Lastin was born in Arkhangelsk and at three years old he moved to Zheleznovodsk. In 2001 he tied for first with Alexander Motylev in the Russian Chess Championship and finished second on tiebreak. Lastin won it in 2002.

Lastin competed in the FIDE World Chess Championship 2002, where he was eliminated by Zhang Zhong in round two, after knocking out Ognjen Cvitan in the first. At the FIDE World Chess Championship 2004 he reached the third round, where he lost to Hikaru Nakamura and therefore was eliminated from the tournament. In March 2005 Lastin finished second at the Moscow Open. Later that year, he placed equal second (third on tiebreak) in the 9th Voronezh Open. and won the 7th Kuban Championship - Stepanov Memorial in Sochi.

Lastin took clear first place in the Moscow Open 2006 scoring 7½ points out of 9. In June 2007 he won the V.K.Doroshkevich Memorial tournament in Belorechensk. He tied for first in 2008 and in 2009. In the 2007 Voronezh Open he tied for first, placing second on tiebreak.

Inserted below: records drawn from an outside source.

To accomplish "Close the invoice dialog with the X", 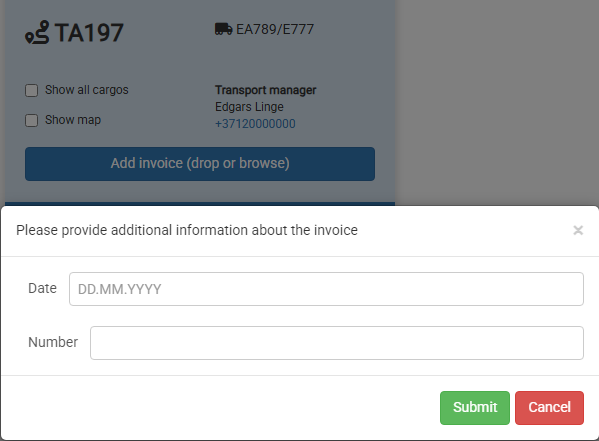I will [578, 230].
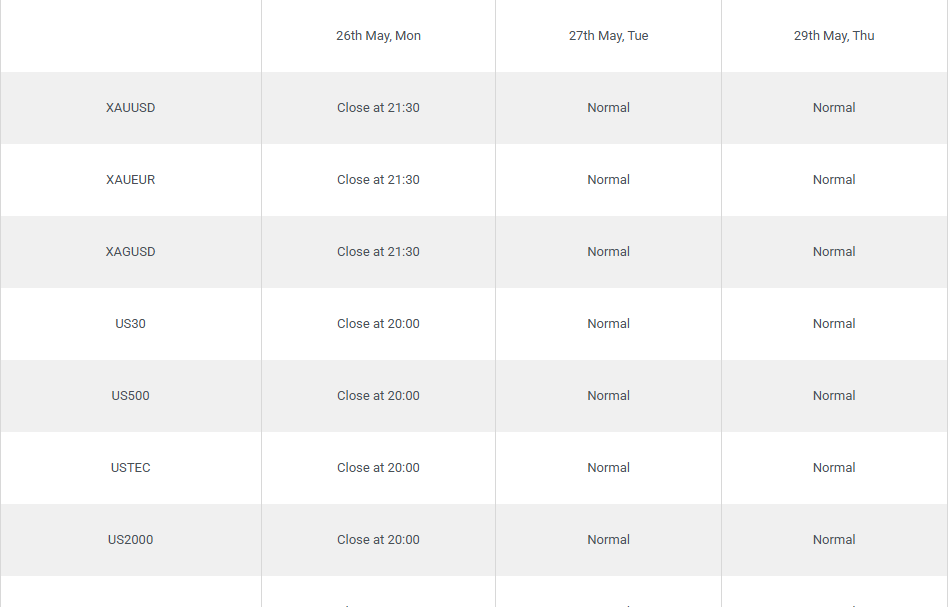Click XAUUSD Normal cell under 27th May
This screenshot has height=607, width=950.
pyautogui.click(x=608, y=108)
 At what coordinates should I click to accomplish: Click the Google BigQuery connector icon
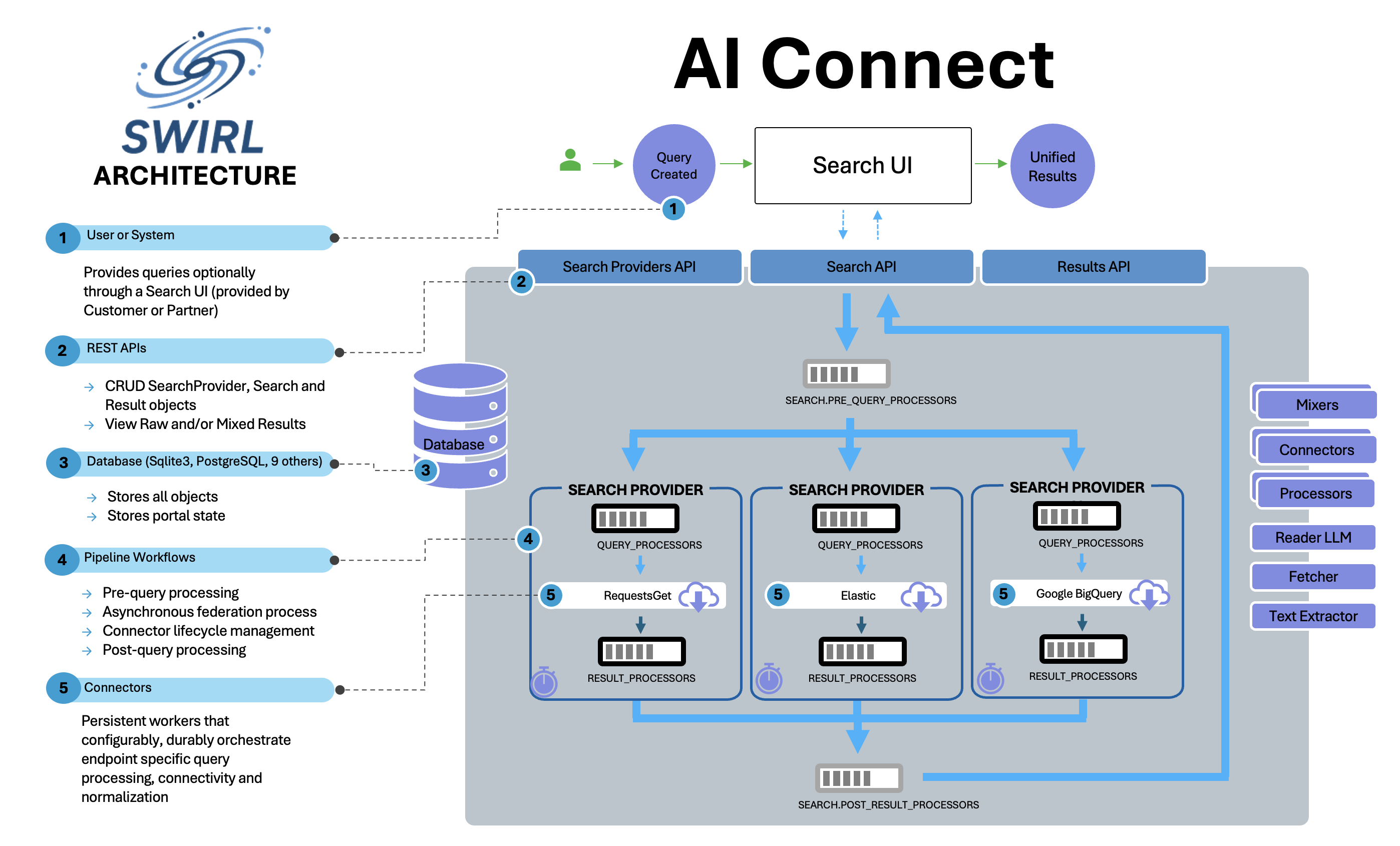pos(1152,597)
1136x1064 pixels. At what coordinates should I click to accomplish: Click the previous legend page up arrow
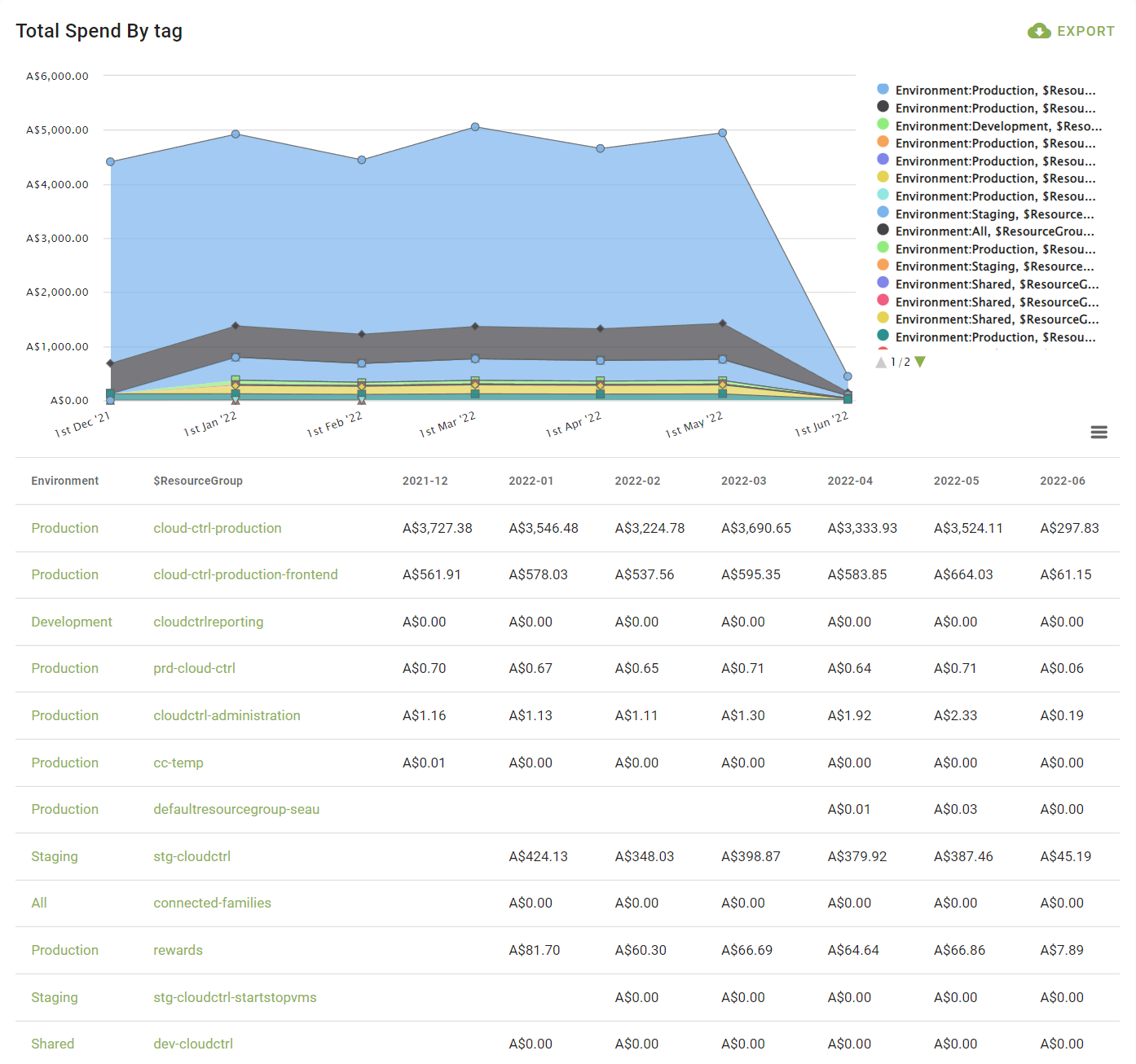pos(881,363)
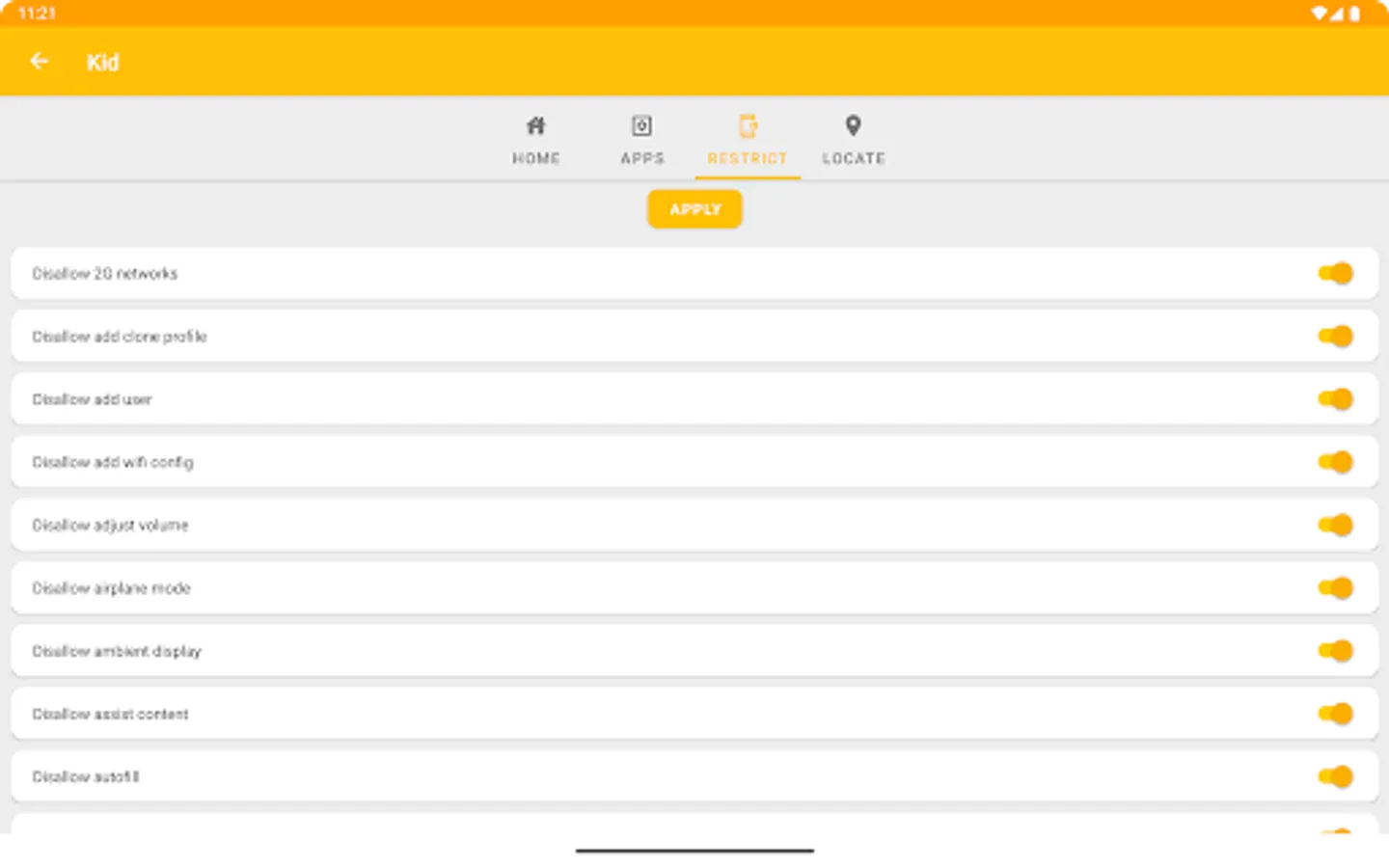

In 2008 he tied for 1st–8th places with Nigel Short, Vadim Milov, Aleksej Aleksandrov, Tamaz Gelashvili, Baadur Jobava, Gadir Guseinov and Farid Abbasov in the President's Cup in Baku. At the Moscow Open 2008 he tied for second, finishing fifth on countback.
In September 2008 Lastin placed fourth in the Russian Championship Higher League and qualified for the Superfinal of the Russian Championship, where he scored 5/11. In 2013 Lastin won the Dombay Open edging out Artur Gabrielian on tiebreak.

He died on 23 January 2015 in Zheleznovodsk.

==Notable games==

Russian Championship Higher League 2009, Round 4

Ian Nepomniachtchi (2632) vs. Alexander Lastin (2648)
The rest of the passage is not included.